An Introduction to Human Factors for Pharmaceutical and Medical Device Professionals

This intensive one-day course will introduce those who are new to medical device design and development to the critical elements of the human factors and usability engineering process. The programme shall cover the key regulations used globally in human factors and usability engineering, the specific standards and guidances that detail processes, methods and the tools commonly used in medical device development that focus on the user, as well as the interaction with risk management and future business success.

The key regulations of the Medical Device Regulation and In-vitro Diagnostic Regulation, the Code of Federal Regulations from the USA (CFR 820.30 and Titles 50 and 56) and the UK MHRA Guidance for Human Factors and Usability Engineering shall be described, along with the specific processes and tools used in IEC 62366-1 and other ISO standards specific to special medical devices. A focus on ethics, consent and user safety shall be described, along with how ISO 14971:2019 is used alongside any human factors process.

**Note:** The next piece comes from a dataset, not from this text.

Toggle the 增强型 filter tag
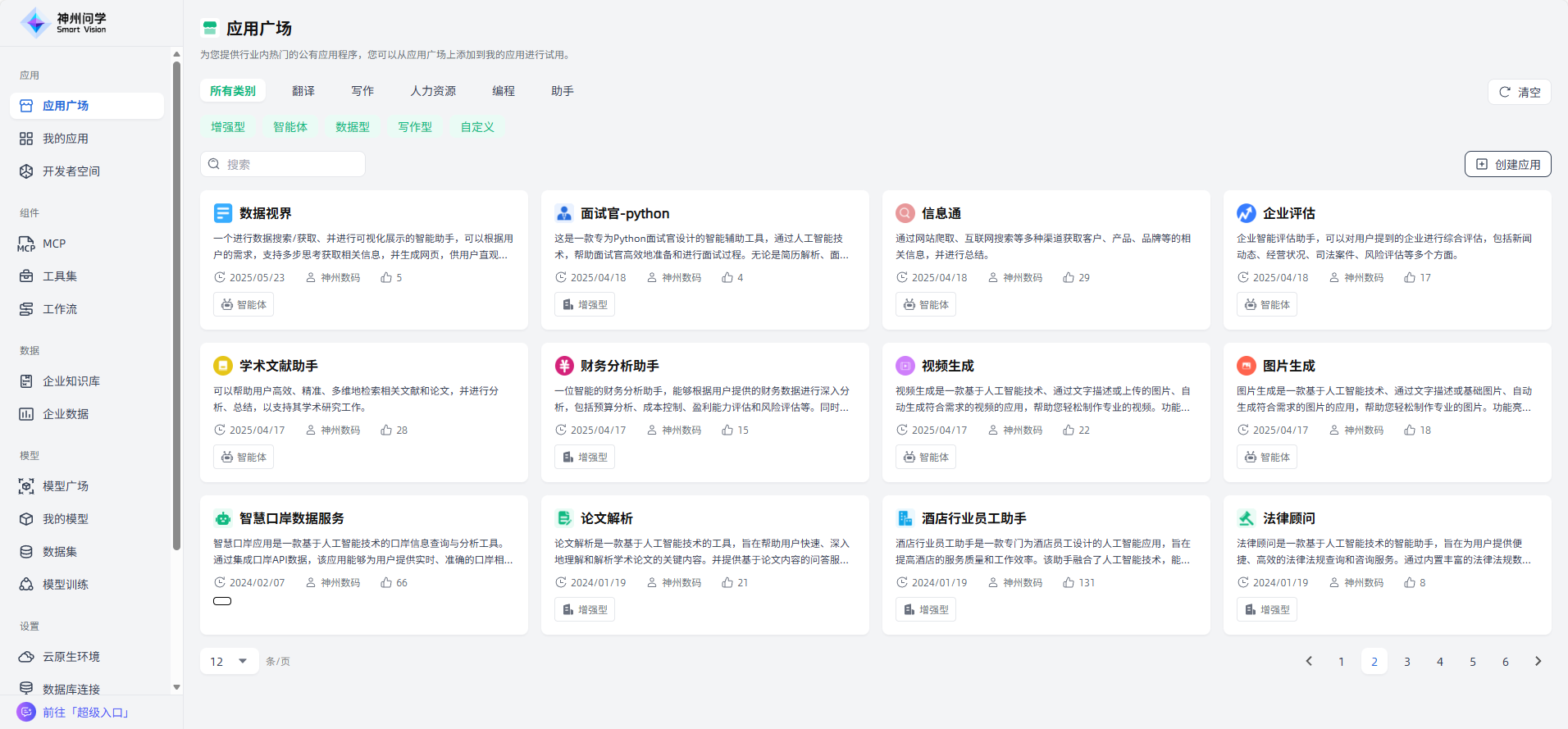 click(228, 127)
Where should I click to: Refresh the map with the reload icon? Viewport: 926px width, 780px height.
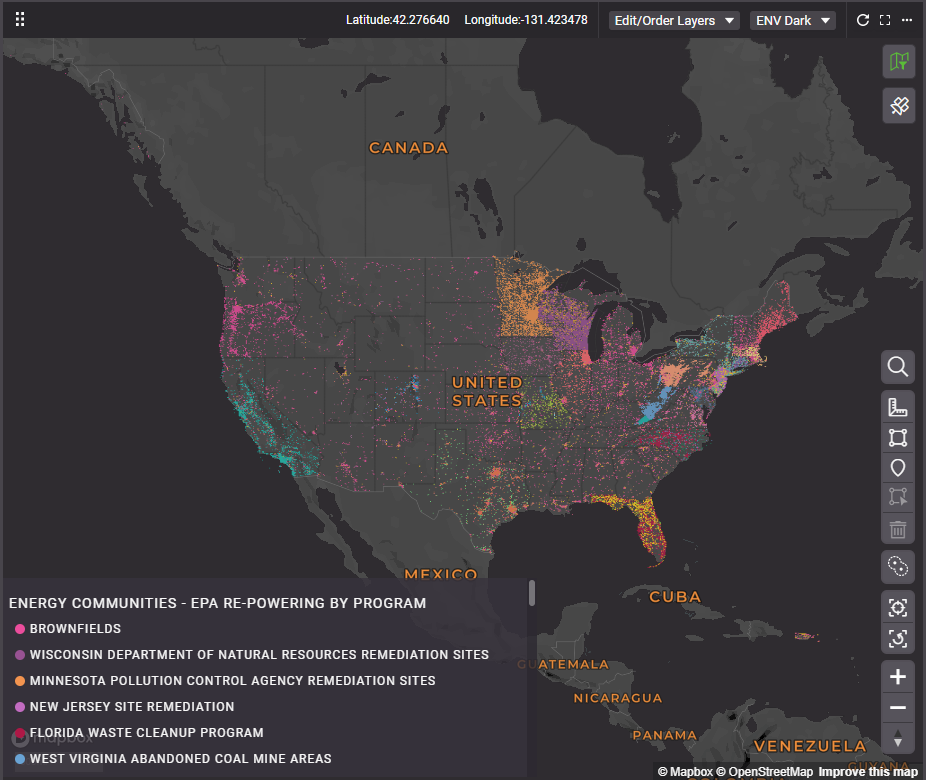click(863, 20)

The key areas of user research and design inputs shall be described along with verification and validation activities – formative and summative human factors studies and tests so that their purpose, methodology, process and outcomes are understood. Post-market surveillance human factors shall also be detailed since this area is becoming increasingly important to include. Finally, a basic understanding of ergonomics, anthropometry, user experience and biomechanics shall be detailed before an end of the day discussion on the wider use of human factors and usability engineering shall be discussed.

Attending this event will provide delegates with a comprehensive appraisal of key aspects of human factors in medical device design and an opportunity to discuss the complexities involved with an experienced industry expert.